Another important application for molecular sequencing assays pertains to identifying the “right” assortment of viral sequences for inclusion as immunogens in future AIDS vaccine trials. One logical approach would consider sequences that represent the most prevalent genotypes from certain geographic regions, but there is no clear consensus on the issue at this time. A comprehensive survey of viral genotypes could certainly help with

this identification process; however, such an undertaking will require enormous numbers of epidemiologic samples and sequencing assays ( Figure 6.1).
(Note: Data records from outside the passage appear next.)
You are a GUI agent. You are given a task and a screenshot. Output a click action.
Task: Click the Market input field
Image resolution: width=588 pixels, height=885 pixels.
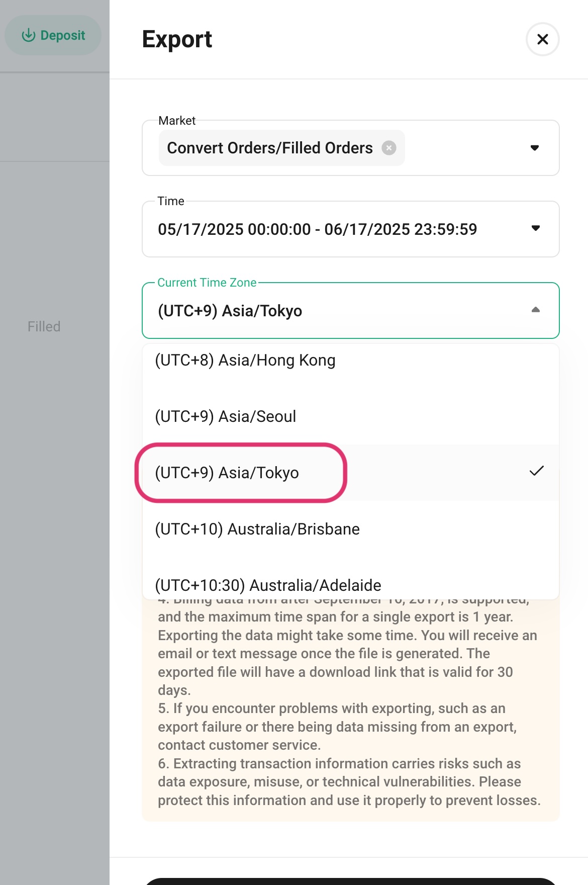pos(467,147)
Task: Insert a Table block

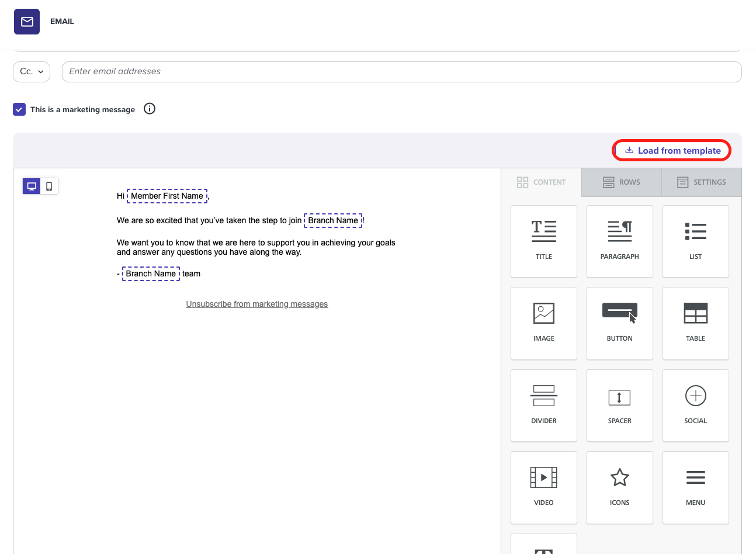Action: coord(695,323)
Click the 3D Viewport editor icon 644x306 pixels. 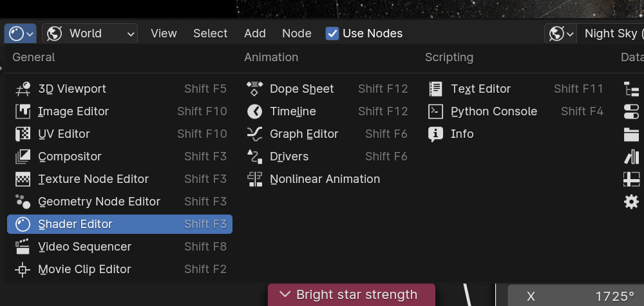(x=23, y=89)
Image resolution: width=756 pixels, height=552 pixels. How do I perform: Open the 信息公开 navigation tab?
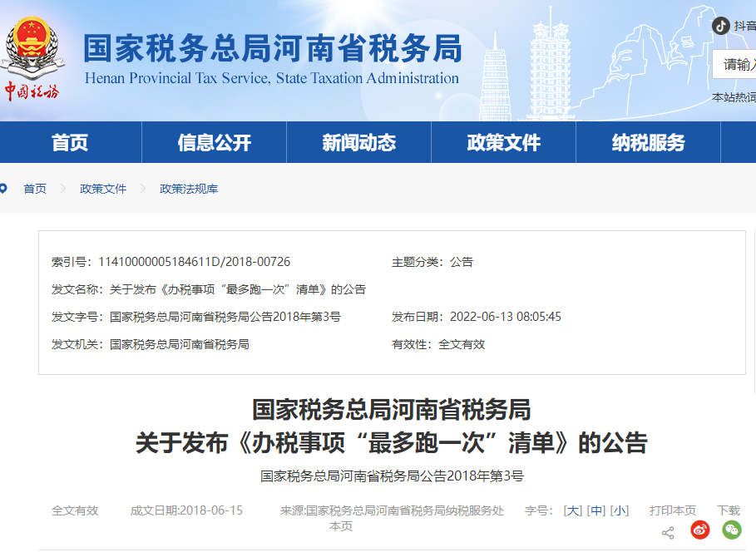click(x=215, y=142)
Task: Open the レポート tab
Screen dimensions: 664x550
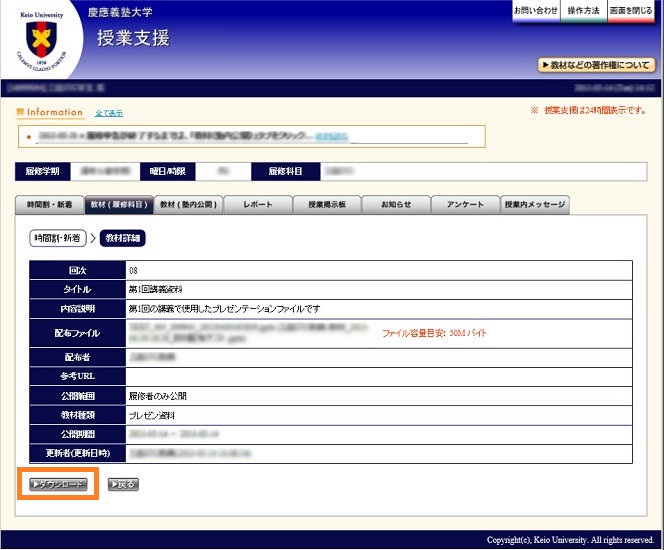Action: coord(257,205)
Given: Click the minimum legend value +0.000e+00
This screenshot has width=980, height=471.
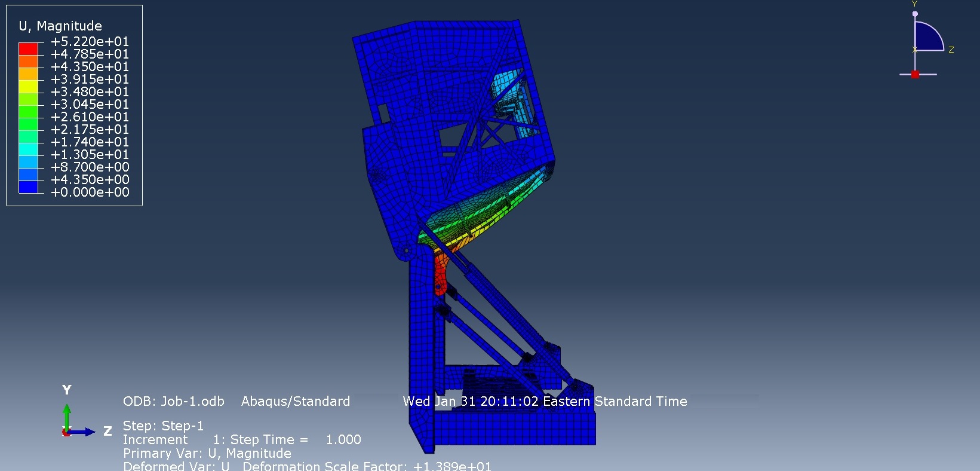Looking at the screenshot, I should (x=90, y=192).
AIDS investigators could feasibly conduct such large-scale surveys with flexible PCTs (Box 6.3) that work in conjunction with high-throughput viral sequencing facilities.

Practically any design of molecular sequencing assay would be carried out by three batch science machines. The first would complete sample preparation and polymerase chain reaction (PCR)-amplification steps on cell-free viruses that contain RNA-based cores and cell-associated viruses that harbor DNA-based messages. The second and third machines would work in parallel and house modules for short-length (chip array and mass-spectrometer-based) or long-length (electrophoresis and microcapillary based) genomic determinations, respectively (Garner, 1997). All three molecular sequencing machines would work together in accordance with assay scripts.
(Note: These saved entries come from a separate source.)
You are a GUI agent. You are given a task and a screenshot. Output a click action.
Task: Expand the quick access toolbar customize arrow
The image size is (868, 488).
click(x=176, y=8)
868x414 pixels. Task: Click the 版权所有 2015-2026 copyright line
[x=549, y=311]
In general, cytotoxic T lymphocyte (CTL) assays have been the most difficult to utilize in basic research and clinical management situations. One problem has been the lack of laboratory methods for direct visualization and quantification of antigen-specific cytotoxic T cells (Callan et al., 1998). Another has been the supply of sufficient quantities of HLA-restricted T cells for large-scale research efforts (Schwartz, 1998). But recently a number of innovative laboratory methods have been developed for reducing these problems, enabling AIDS investigators and clinicians to consider how batch science facilities could enhance their work.

Most CTL assays are set up to measure the “percent specific lysis” by chromium release, which is generally scored at one time point after mixing various ratios of effector cells (E) with target cells (T). Although such E:T assays are often used to detect specific CTL activities in vitro, they are limited to providing only static measures of cell killing (Pantaleo et al., 1997; Rosenberg et al., 1997). On the other hand, scoring CTL assays over a series of time points and utilizing new computer-based methods of data analysis would make it possible to provide kinetic measures of cell killing (Spouge and Layne, 1999). In such experiments the control arm would measure HIV reproductive statistics (e.g., viral burst sizes and cycle times) in the absence of effector CTL, while the corresponding experimental arm would measure reproductive statistics in the presence of effector CTL, with all other conditions kept similar to controls. If the cytotoxic cells have specific activity, they would perturb one or more reproductive statistics (e.g., smaller burst sizes, longer cycle times) in a concentration-dependent pattern. If the cytotoxic cells have no specific activity, reproductive statistics would demonstrate only random fluctuations or possibly patterns attributable to nonspecific cellular toxicity.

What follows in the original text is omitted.